Já Nayra Chalán, vice-presidente da Confederação de Povos de Nacionalidade Kichwa do Equador, revelou que no imaginário do grupo “não entra a batalha da Pichincha, nem a independência”. Ou seja, o movimento indígena “não criticou o mural porque basicamente se sente excluído dessa celebração do bicentenário”. “Esse facto não significa que o movimento seja insensível a esse trabalho. No mural há realmente elementos que denigrem as mulheres indígenas”, defendeu, explicando que, para si, o trabalho exalta uma “hegemonia cultural”. Relativamente à reação positiva das bordadeiras de que fala Guerreira, Nayra mostrou ao El Confidencial o outro lado da moeda: “É a necessidade de colocar os seus bordados num espaço de reivindicações culturais, mas também económicas para a sua própria sobrevivência. Parece-me que esta é uma saída desesperada que as companheiras procuram! Não as questiono, mas vejo que esse desespero acolhe qualquer forma que venha estrategicamente pensada de outros lados”, exaltou. De acordo com a mesma publicação, para o mundo indígena, a pop art “é mais uma extensão de uma cultura capitalista com raízes na colónia e cuja expressão máxima é uma cena artística pós-moderna que procura ser provocativa sem criticar a realidade existente”. Para Nayra, “a obra de Okuda em Quito deixa uma batalha cultural ainda a ser travada nas nossas sociedades”: sob o pretexto de evitar uma “cultura do cancelamento”, a embaixada da Espanha no Equador e o Município de Quito têm o direito de dar a um artista total liberdade para realizar uma intervenção em um espaço público?
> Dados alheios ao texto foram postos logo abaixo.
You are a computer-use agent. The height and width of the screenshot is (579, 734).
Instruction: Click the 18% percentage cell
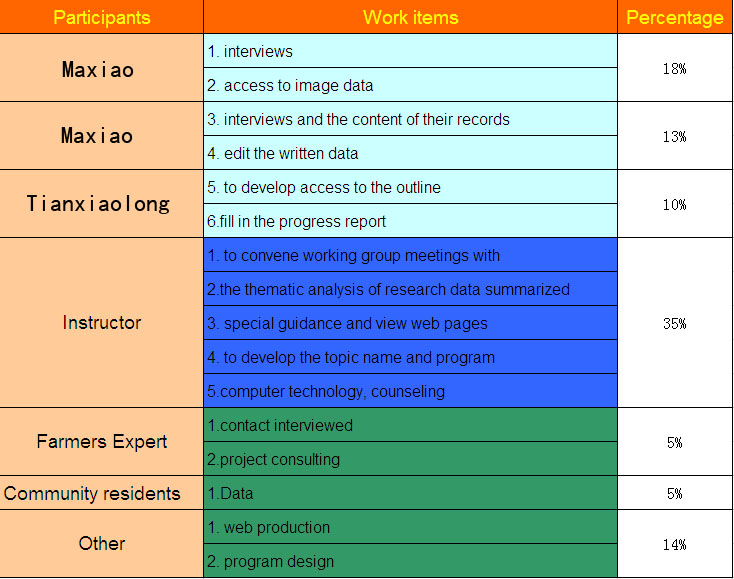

Além do IMP, o próprio município de Quito fez questão de emitir um comunicado em que reforça que Okuda San Miguel, é hoje “um dos maiores expoentes não só da street art espanhola como do planeta e que o seu trabalho adorna as ruas da Espanha, Europa, e os cinco continentes”. Interrogada também sobre se é coincidência ou não que o polémico mural venha das mãos da embaixada da Espanha, a liderança indígena respondeu que “talvez ainda persista a sensação de que ainda somos uma colónia de Espanha”.